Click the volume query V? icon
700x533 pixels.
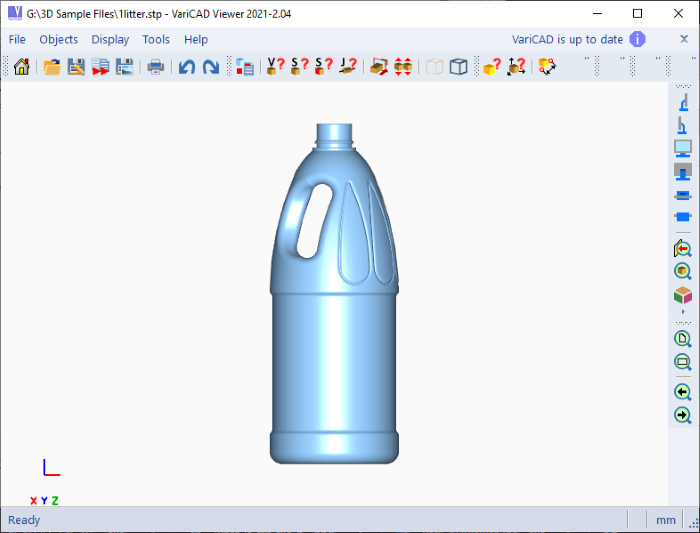(x=275, y=67)
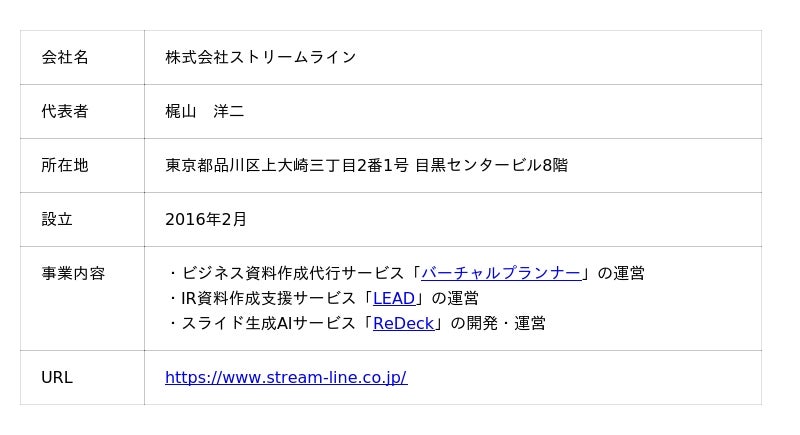The height and width of the screenshot is (435, 800).
Task: Click the founding date 2016年2月
Action: (205, 219)
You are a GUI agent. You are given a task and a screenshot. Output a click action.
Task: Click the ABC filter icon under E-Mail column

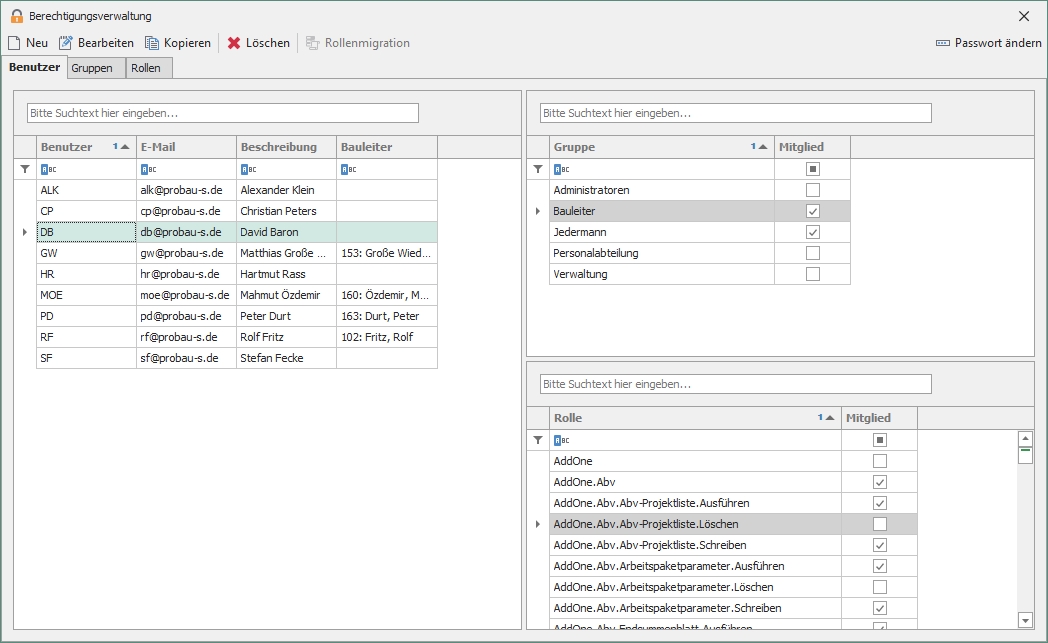147,170
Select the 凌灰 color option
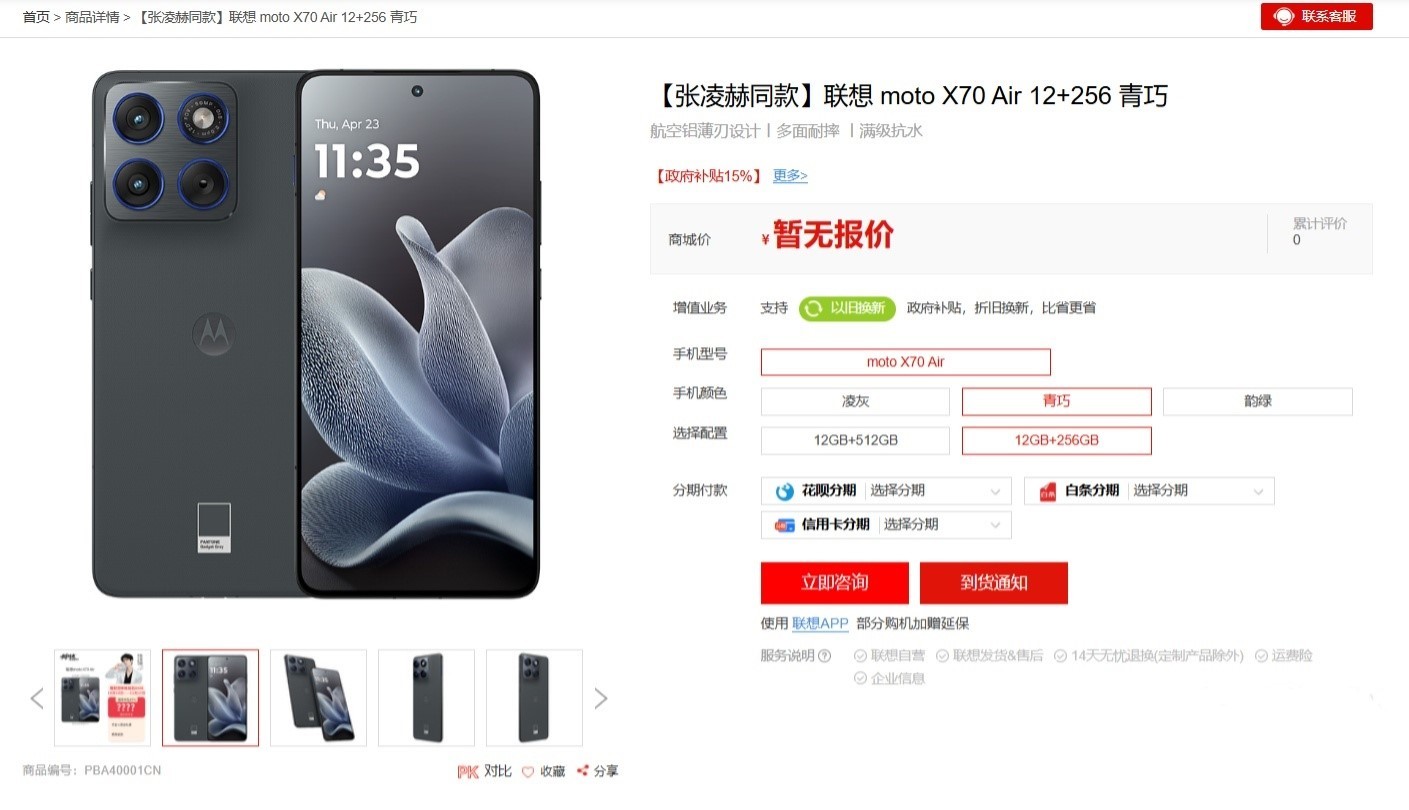Viewport: 1409px width, 810px height. click(x=855, y=401)
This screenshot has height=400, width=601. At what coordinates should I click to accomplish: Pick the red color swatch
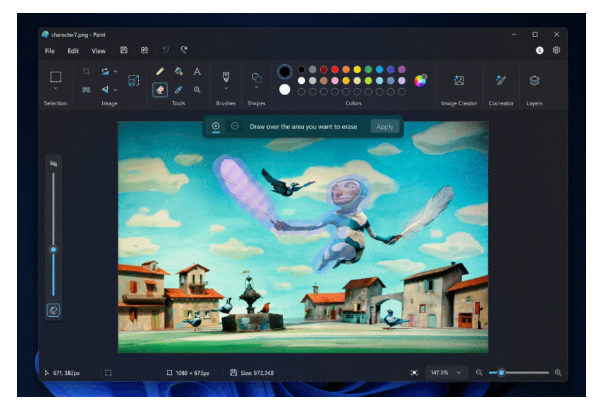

• • •

→ EXERCISE INSTRUCTIONS
Please render the listing above as a JSON list of strings, one string per line, leaving out blank lines and the pictures.

→ RESULT
[
  "Click the volume query V? icon",
  "700x533 pixels.",
  "(x=275, y=67)",
  "The height and width of the screenshot is (435, 800).",
  "Task: Click the founding date 2016年2月",
  "Action: (205, 219)",
  "You are a GUI agent. You are given a task and a screenshot. Output a click action.",
  "Task: Click the ABC filter icon under E-Mail column",
  "147,170",
  "Select the 凌灰 color option",
  "Viewport: 1409px width, 810px height. click(x=855, y=401)",
  "This screenshot has height=400, width=601. At what coordinates should I click to accomplish: Pick the red color swatch"
]